*Work order:* In the entries below, find the line with "You are a computer-use agent.", then set it down exactly along with each line after it to the end, skipping any pictures.

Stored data
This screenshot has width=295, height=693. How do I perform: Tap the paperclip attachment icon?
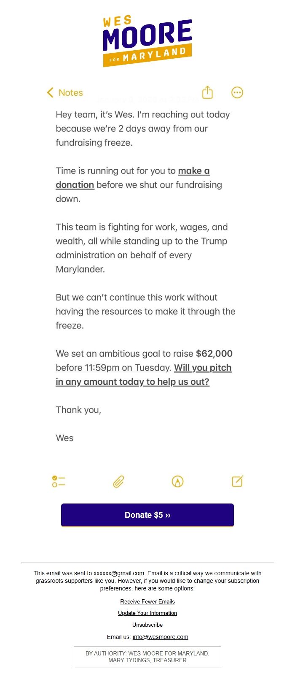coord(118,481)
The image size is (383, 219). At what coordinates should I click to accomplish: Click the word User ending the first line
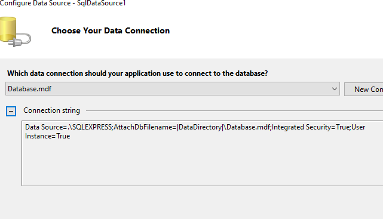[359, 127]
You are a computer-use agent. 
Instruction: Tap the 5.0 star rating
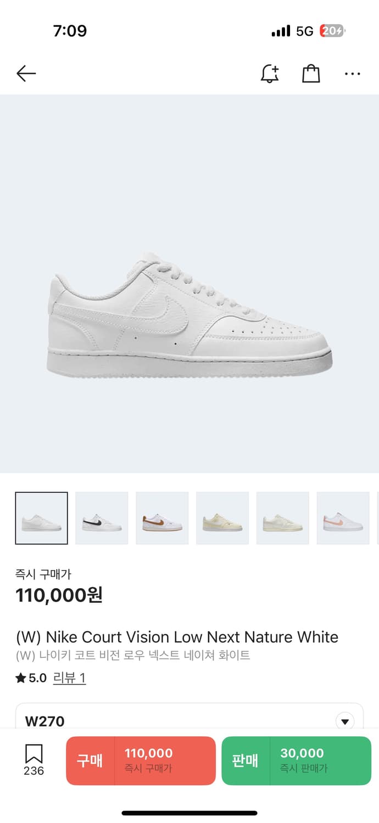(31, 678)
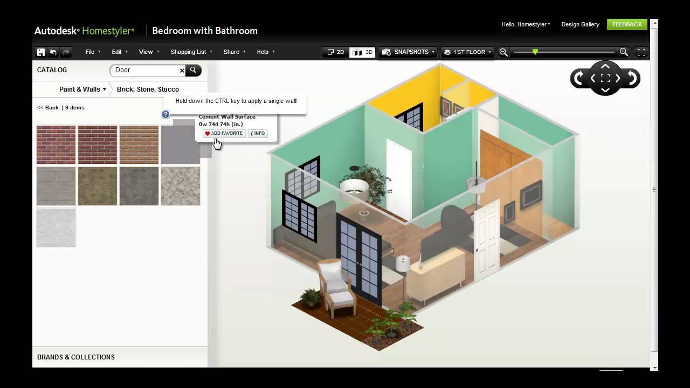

*Problem solution:*
You are a computer-use agent. 
Instruction: Tap the 5.0 star rating
(31, 678)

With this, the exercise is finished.